▶ _SELECTED EXTRACT_
People go a bit crazy about CUDA, ROCm and PyTorch, but I've been watching for a few years and have seen no evidence whatsoever that they are serious blockers. PyTorch does work on AMD cards and whatever ROCm can't do doesn't seem to be important because no-one has articulated why they need it in my line of sight. By far AMD's biggest problem is that their linux kernel drivers historically don't seem to be able to handle GEMM workloads without kernel panics.
Having some senior engineers taking a public interest in putting up this sort of article is rather exciting. I'm not going to give AMD the benefit of the doubt after their horrific performance in the 2010s and early 2020s but observing from a safe distance - they do look like they're on the right track and possibly even a fair way down the path to getting into the game.
You seem to be saying AMD GPUs can run PyTorch but can't run GEMM? Can you explain? I thought PyTorch used GEMM extensively.

▶ _EXTRACTED INFORMATION_
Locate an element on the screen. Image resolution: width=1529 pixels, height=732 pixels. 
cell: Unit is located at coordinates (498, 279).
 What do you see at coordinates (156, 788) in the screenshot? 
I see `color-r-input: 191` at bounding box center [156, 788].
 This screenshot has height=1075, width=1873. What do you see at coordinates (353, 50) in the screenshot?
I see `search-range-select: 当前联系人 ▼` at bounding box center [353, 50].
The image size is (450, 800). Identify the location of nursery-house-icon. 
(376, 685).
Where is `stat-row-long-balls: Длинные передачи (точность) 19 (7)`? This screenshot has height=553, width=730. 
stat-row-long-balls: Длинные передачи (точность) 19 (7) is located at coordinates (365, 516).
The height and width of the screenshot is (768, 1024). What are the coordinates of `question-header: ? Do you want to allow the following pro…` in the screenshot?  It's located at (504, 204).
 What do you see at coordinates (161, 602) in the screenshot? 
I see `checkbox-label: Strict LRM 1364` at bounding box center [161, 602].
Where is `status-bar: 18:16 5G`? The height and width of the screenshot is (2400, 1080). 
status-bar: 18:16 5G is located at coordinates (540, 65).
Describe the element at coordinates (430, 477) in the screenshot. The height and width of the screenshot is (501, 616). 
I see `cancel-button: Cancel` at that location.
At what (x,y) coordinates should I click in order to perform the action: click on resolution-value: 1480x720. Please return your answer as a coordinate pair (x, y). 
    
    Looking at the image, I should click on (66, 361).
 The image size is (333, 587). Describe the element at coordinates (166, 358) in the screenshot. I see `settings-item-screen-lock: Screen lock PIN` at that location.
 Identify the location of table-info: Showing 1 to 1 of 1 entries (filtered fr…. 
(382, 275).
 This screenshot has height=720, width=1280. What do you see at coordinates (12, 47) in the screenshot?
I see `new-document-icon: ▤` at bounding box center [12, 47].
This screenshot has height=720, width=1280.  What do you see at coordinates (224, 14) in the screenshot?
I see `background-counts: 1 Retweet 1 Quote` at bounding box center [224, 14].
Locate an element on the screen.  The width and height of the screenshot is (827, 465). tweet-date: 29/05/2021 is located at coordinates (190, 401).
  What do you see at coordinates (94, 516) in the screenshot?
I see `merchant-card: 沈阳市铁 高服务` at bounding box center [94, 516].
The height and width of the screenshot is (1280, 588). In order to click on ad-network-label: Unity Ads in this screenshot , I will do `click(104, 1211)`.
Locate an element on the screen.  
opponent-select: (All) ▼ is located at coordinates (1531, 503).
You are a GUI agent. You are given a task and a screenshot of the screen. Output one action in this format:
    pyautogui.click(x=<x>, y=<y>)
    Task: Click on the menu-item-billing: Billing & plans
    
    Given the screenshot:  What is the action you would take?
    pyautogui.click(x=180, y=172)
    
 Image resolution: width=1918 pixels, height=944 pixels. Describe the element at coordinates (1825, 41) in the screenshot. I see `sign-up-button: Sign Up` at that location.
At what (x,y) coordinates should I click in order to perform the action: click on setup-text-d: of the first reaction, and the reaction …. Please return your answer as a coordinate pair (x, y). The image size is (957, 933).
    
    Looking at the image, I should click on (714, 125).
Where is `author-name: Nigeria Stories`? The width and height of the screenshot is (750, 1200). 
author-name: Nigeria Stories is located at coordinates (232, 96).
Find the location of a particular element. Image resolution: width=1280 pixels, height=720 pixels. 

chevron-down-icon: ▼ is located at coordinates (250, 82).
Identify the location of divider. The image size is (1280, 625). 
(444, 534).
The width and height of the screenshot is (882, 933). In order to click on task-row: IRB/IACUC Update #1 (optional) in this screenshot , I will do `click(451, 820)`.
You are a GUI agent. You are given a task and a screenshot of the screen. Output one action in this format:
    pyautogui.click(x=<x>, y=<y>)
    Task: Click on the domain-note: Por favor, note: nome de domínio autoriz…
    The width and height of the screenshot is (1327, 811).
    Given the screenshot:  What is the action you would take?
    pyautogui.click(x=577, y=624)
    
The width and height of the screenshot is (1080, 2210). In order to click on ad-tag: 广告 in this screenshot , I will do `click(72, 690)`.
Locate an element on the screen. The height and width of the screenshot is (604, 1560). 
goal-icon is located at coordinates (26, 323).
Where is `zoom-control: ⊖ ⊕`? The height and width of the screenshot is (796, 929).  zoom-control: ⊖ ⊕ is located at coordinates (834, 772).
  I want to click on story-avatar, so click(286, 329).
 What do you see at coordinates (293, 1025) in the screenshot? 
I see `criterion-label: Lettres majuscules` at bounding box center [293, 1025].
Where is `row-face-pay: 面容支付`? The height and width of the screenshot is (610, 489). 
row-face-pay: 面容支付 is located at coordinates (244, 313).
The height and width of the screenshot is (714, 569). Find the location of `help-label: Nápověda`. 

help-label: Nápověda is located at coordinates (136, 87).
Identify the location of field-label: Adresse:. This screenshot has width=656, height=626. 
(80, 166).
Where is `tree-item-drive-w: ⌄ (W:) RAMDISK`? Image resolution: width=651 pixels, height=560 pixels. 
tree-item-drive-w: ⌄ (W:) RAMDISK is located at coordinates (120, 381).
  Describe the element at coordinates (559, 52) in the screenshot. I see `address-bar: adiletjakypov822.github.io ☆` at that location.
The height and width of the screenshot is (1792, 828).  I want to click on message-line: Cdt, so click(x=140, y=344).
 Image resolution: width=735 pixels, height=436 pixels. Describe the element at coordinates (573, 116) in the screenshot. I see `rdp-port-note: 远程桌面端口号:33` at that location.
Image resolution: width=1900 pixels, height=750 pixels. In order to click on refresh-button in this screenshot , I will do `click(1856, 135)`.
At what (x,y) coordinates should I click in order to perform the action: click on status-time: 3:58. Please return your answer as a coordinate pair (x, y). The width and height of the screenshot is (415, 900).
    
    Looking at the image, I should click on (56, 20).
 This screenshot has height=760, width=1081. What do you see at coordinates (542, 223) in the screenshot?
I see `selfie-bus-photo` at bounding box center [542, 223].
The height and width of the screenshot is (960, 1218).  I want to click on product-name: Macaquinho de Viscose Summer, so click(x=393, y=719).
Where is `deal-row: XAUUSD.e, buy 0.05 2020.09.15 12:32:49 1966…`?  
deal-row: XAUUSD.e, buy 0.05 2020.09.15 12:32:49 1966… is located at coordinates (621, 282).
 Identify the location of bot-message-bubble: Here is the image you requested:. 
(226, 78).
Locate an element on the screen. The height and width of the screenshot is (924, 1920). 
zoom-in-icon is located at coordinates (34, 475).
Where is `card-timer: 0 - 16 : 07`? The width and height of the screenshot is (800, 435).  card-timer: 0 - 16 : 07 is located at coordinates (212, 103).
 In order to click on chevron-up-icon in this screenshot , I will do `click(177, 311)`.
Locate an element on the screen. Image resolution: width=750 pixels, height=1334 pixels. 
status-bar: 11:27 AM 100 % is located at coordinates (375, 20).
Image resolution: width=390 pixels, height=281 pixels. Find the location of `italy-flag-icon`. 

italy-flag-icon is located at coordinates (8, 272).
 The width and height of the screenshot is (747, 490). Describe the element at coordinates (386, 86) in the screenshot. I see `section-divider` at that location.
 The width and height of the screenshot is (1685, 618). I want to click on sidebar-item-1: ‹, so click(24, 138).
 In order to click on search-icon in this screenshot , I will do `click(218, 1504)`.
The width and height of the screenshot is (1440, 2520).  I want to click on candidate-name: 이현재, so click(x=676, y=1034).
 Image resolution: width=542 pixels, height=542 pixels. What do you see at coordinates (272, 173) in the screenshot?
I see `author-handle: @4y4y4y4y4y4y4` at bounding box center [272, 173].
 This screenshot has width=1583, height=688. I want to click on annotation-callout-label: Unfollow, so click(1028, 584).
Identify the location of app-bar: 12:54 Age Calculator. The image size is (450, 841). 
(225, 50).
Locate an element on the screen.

▶ _TASK PROMPT_
Transcribe the part of the AMD GPU thread that begins with the words containing "People go a" and ends with "without kernel panics.". Use only the AMD GPU forum thread as your source.

▶ _SOLUTION BELOW_
People go a bit crazy about CUDA, ROCm and PyTorch, but I've been watching for a few years and have seen no evidence whatsoever that they are serious blockers. PyTorch does work on AMD cards and whatever ROCm can't do doesn't seem to be important because no-one has articulated why they need it in my line of sight. By far AMD's biggest problem is that their linux kernel drivers historically don't seem to be able to handle GEMM workloads without kernel panics.